When examined by IMS (secondary ion mass spectrometry),
The lateral growth portion was detected by about one digit less than the nickel trace addition portion, and diffusion in the amorphous silicon was observed. In addition, the amorphous portion was observed to be smaller by about one digit. The relationship between this and crystal morphology is not clear at present, but in any case, it is possible to form a silicon thin film having crystallinity of a desired crystal morphology in a desired portion by controlling the amount of nickel added and its position control. is there.

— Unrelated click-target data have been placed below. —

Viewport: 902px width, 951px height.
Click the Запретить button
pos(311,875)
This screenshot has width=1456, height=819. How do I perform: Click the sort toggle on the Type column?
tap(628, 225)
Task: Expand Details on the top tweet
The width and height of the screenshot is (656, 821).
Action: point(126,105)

Next, the electrical characteristics of the above-mentioned trace amount nickel addition portion and the lateral growth portion in the vicinity thereof will be described. The electrical characteristics of the portion with a small amount of nickel added are about the same as those of the film with almost no nickel added, that is, the values obtained by crystallization at about 600 ° C. for several tens of hours. When the activation energy was calculated from the property, the addition amount of nickel was 10 ¹⁷ atoms / cm ³ to 10 ¹⁸ a.
When it was set to about toms / cm ^3, no behavior that could be attributed to the nickel level was observed.
(If limited to this fact, the nickel concentration in the film when used as an active layer of a TFT is 10 ¹⁸ atoms / c
It is concluded that there is no hindrance to the operation if m ³ or less)

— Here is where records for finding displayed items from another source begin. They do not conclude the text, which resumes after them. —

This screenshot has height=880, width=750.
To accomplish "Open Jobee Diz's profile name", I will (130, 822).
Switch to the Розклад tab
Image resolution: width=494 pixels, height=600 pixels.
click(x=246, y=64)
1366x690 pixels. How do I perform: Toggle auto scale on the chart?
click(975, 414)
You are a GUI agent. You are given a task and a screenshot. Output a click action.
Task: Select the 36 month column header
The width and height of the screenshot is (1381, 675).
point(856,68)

On the other hand, the lateral growth portion has a conductivity higher than that of the nickel trace addition portion by one digit or more, and has a considerably high value as a crystalline silicon semiconductor. This is considered to be due to the fact that there was little or no grain boundaries existing during the passage of electrons between the electrodes because the current path direction was aligned with the lateral growth direction of the crystal,
It is consistent with the result of the transmission electron micrograph. That is, it is in agreement with the observation fact that needle-like or columnar crystals grow in the direction parallel to the substrate.

Finally, a method of application to a TFT based on the above various characteristics will be described. Where TF
As an application field of T, an active type liquid crystal display device using a TFT for driving a pixel is assumed.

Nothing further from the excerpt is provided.